Figure 2.. VMHvl^MC4R neurons are molecularly and anatomically distinct subset of VMHvl^ERα neurons.

a, ERα and Ai14 expression and quantification in the PVH (n=4), VMHvl (n=9, ****P<0.0001), and MeA (n=4, **P=0.0057) of Ai14^Mc4r female mice. b, Labeling vector and map of major VMHvl^MC4R projections. c, VMHvl projections to anterior (upper row) and posterior (lower row) regions. Images representative of bilateral VMHvl targeting (n=3 mice, scale bars=200μm). d, Semi-quantitative comparison of VMHvl^MC4R and VMHvl^ERα projection intensities.
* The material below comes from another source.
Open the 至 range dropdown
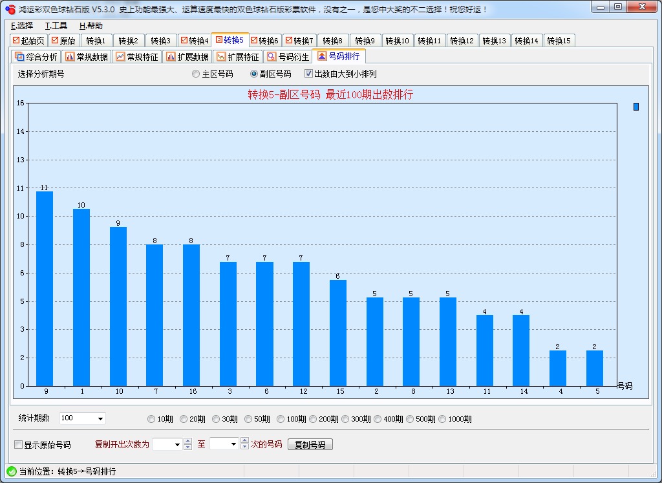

Anatomical abbreviations in Extended Data Table 1. See Fig. 1c legend for box plot description. a, 1-way ANOVA Holm-Šidák multiple comparisons.
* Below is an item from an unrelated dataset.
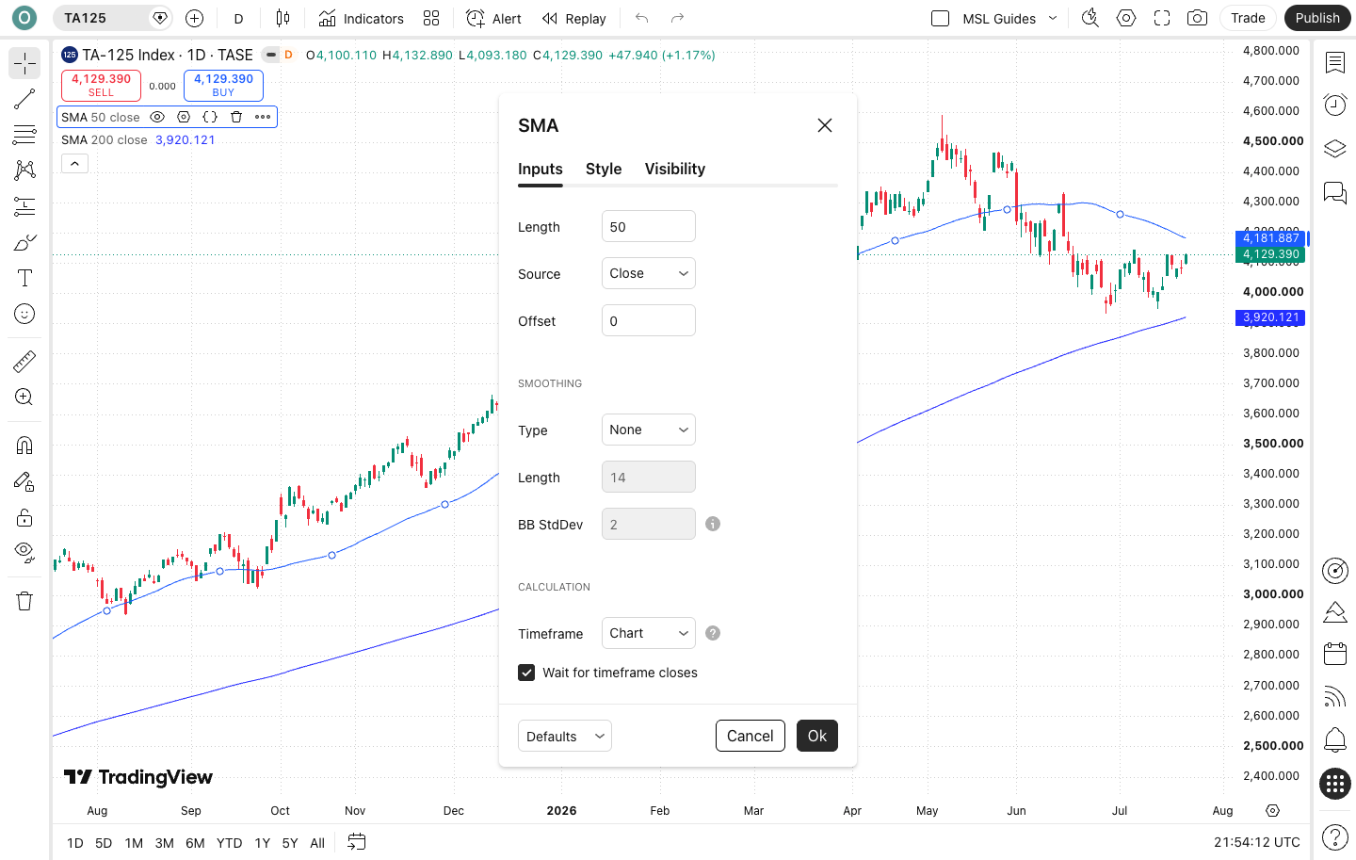
Task: Open the emoji icons tool
Action: tap(24, 314)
Fig. 3.. VMHvl^MC4R neurons control physical activity levels and when stimulated reverse inactivity and hypometabolism in obese OVX females.

a, ERα and mCherry in VMHvl^MC4R::hM3Dq female. b, Spontaneous activity in VMHvl^MC4R::hM3Dq (female=5, ****P<0.0001, male=5, ****P<0.0001) and VMHvl^Cre- (female=5, male=4) mice ± CNO injection. c, Thermography of VMHvl^Cre- (left) and VMHvl^MC4R::hM3Dq (right) females and iBAT surface temperatures 30 and 45 min after Sal, CNO, or CL injection (n=4/5 VMHvl^Cre- P<0.0001, VMHvl^MC4R::hM3Dq P=0.0003). d, Body weight normalized food consumption in females (n=5/5) following Sal/CNO injection during light period (ZT4–9). e, 24-hour weight change in females (n=5/5) administered drinking water (H2O) or CNO-water (CNO, ****P<0.0001). f, g, Dark period (ZT12–24) activity in VMHvl^MC4R::hM4Di (n=8) and VMHvl^Cre- (n=4) females administered water or DCZ-water. ****P<0.0001, **P=0.0068, *P=0.0213. h, Activity levels in intact (n=16), OVX (n=12, ****P<0.0001), and OVX+CNO VMHvl^MC4R::hM3Dq (n=5, **P=0.0023) mice. i, j, Body weight and gonadal white adipocyte area following 8-day CNO treatment of OVX/HFD mice (n=5/5). Data are mean ± SEM, scatter, or box plots (see Fig. 1c legend). b, c, d, e, f, h, RM 2-way ANOVA; g, unpaired 2-tailed t Tests; h, 1-way ANOVA; i, nested t Test. Holm-Šidák multiple comparisons as appropriate.

Fig. 4.. Sex-specific role for MC4R signaling in the VMHvl can be bypassed using CRISPR-mediated activation.

a, Esr1 and Mc4r expression in Mc4r^+/+, Mc4r^loxTB, and Mc4r^Sf1-Cre females. b, Body weights in 8-week-old female (**P=0.0026) and male Mc4r^+/+, Mc4r^loxTB, and Mc4r^Sf1-Cre mice. c, Food intake in female cohorts. d, Body length in female cohorts. e, Light and dark period activity in females (****P<0.0001, *P=0.0153). e, CRISPRa^Mc4r targets Mc4r promotor. f, Esr1 and Mc4r expression in control and CRISPRa^MC4R female and male mice. g, Home-cage activity in CRISPRa^Mc4r (n=6) and control (n=5) female mice. h, Distances for three most active runs from CRISPRa^Mc4r and control female (n=6/5, ****P<0.0001) and male (n=4/3) mice. i, Cortical bone volume fraction for female mice 4 months post-infection (P=0.0129). j, VMHvl^ERα/MC4R neurons integrates estrogen and melanocortin signaling to generate a specialized hormone-dependent activity node in females. Data are mean ± SEM or box plots (see Fig. 1c legend). b, c, 1-way ANOVA; d, h, RM 2-way ANOVA; Holm-Šidák multiple comparisons. i, unpaired 2-tailed t Tests.